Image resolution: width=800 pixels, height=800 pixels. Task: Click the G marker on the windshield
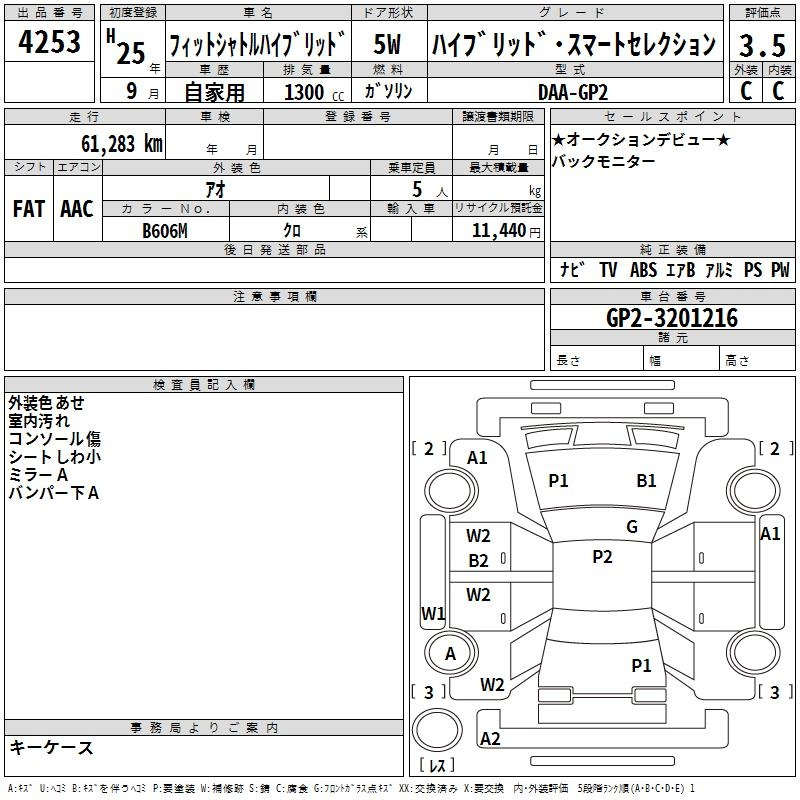pyautogui.click(x=632, y=527)
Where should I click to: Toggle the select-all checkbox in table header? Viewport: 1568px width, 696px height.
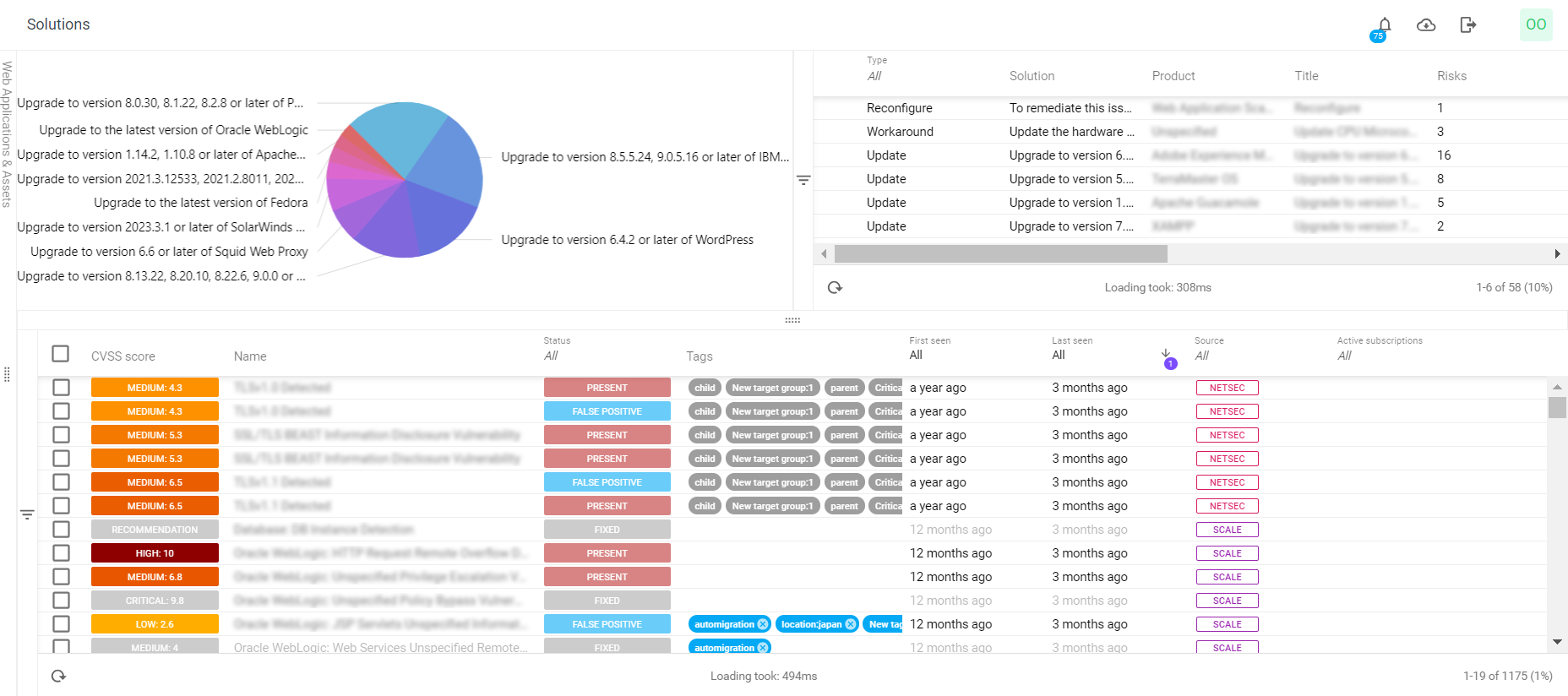pos(61,354)
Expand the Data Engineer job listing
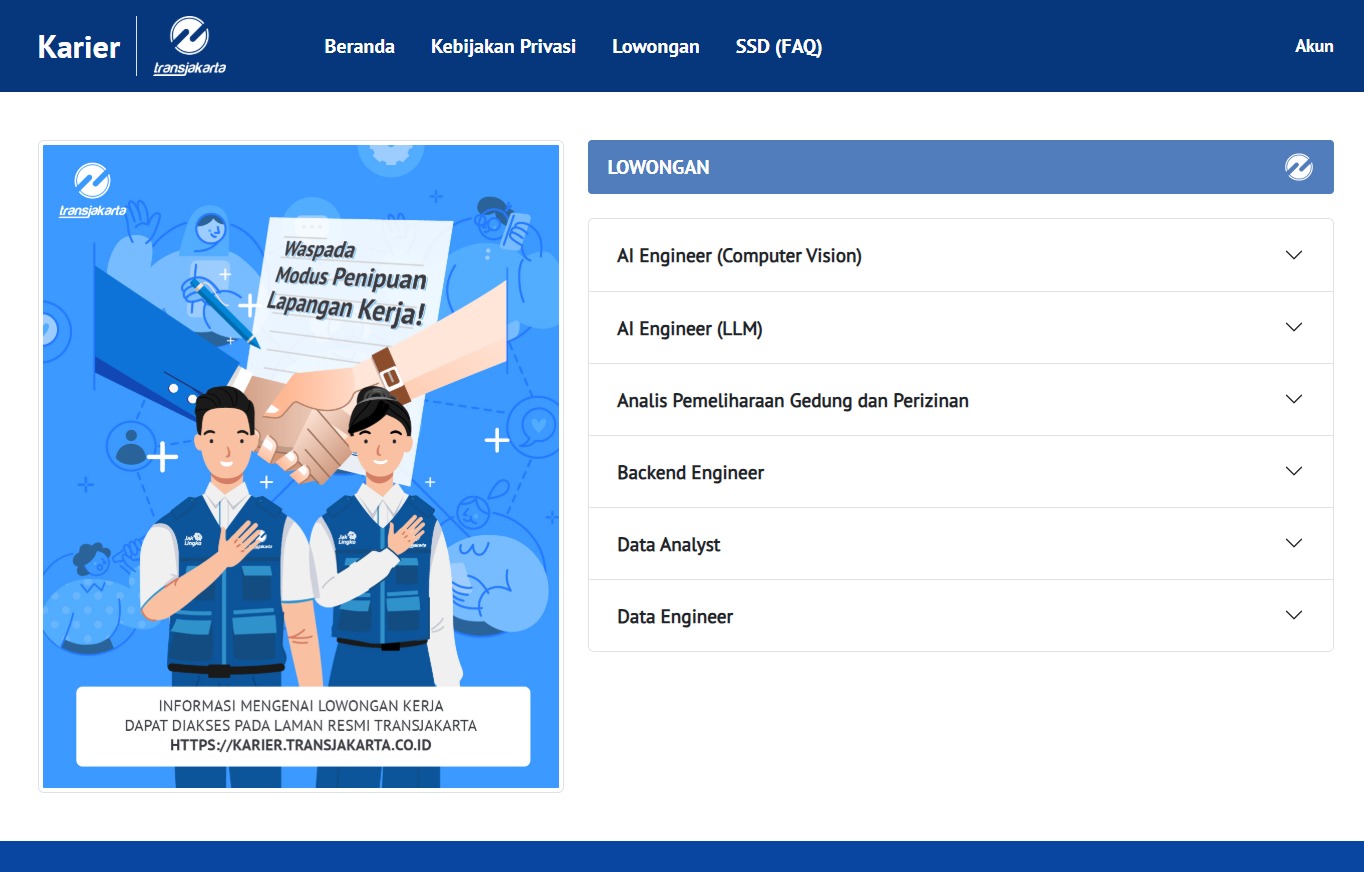Screen dimensions: 1364x872 (x=675, y=616)
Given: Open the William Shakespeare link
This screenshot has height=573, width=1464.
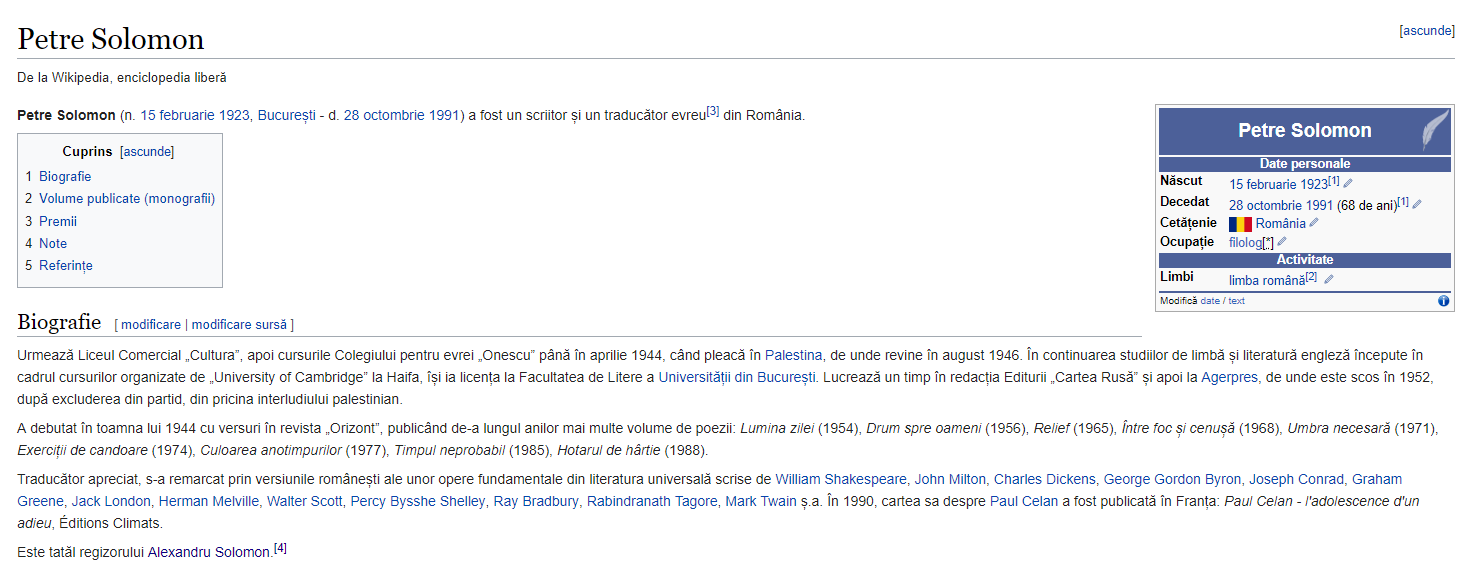Looking at the screenshot, I should [x=841, y=479].
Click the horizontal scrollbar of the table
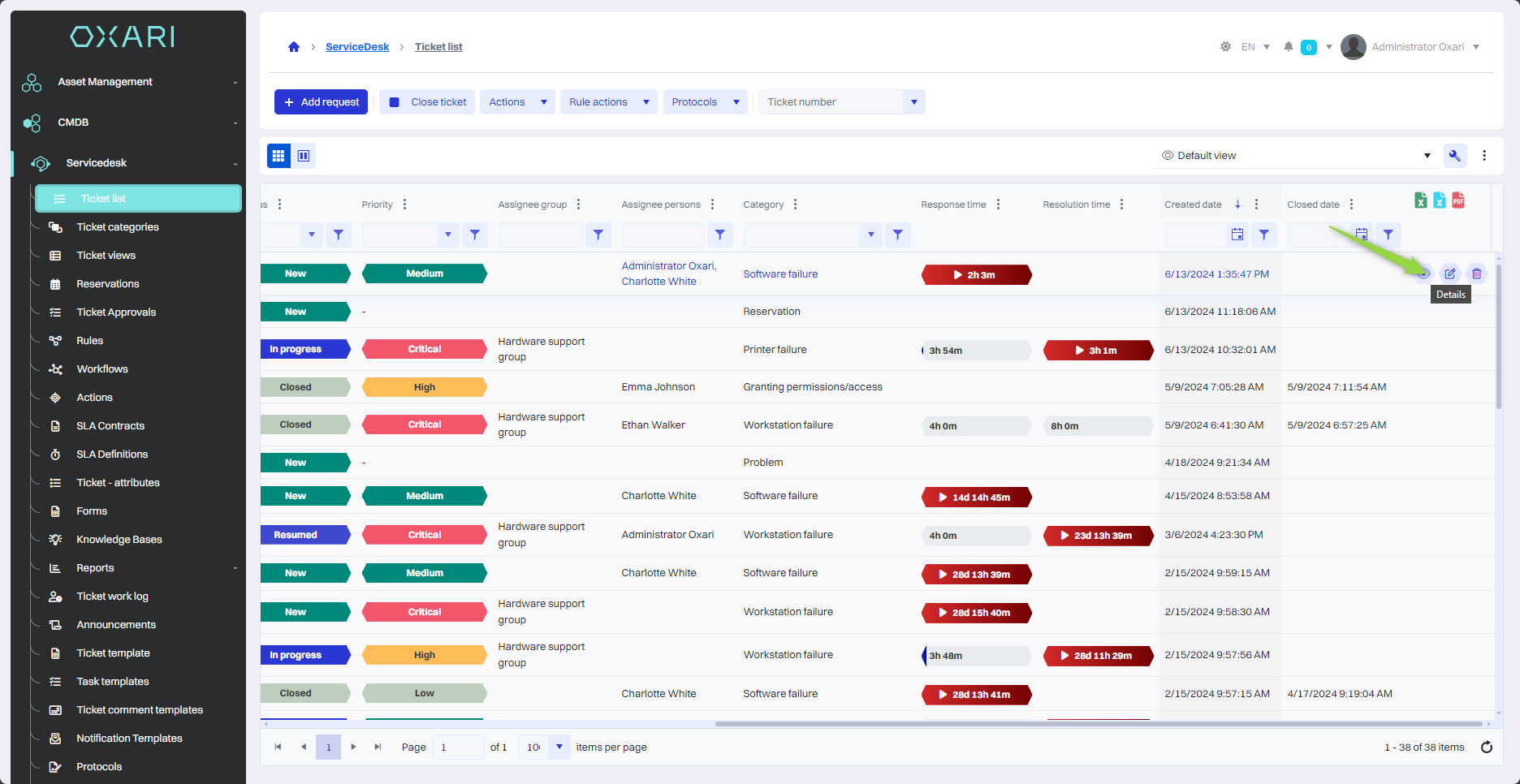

=====

- **Task prompt**
In the copy, leave out all pictures, and retype exactly each line from the one with "Expand the Data Engineer job listing" through the last line of the entries.

- **Response to the task**
Expand the Data Engineer job listing
Screen dimensions: 1364x872 (x=675, y=616)
Given: Open the William Shakespeare link
This screenshot has height=573, width=1464.
Looking at the screenshot, I should [x=841, y=479].
Click the horizontal scrollbar of the table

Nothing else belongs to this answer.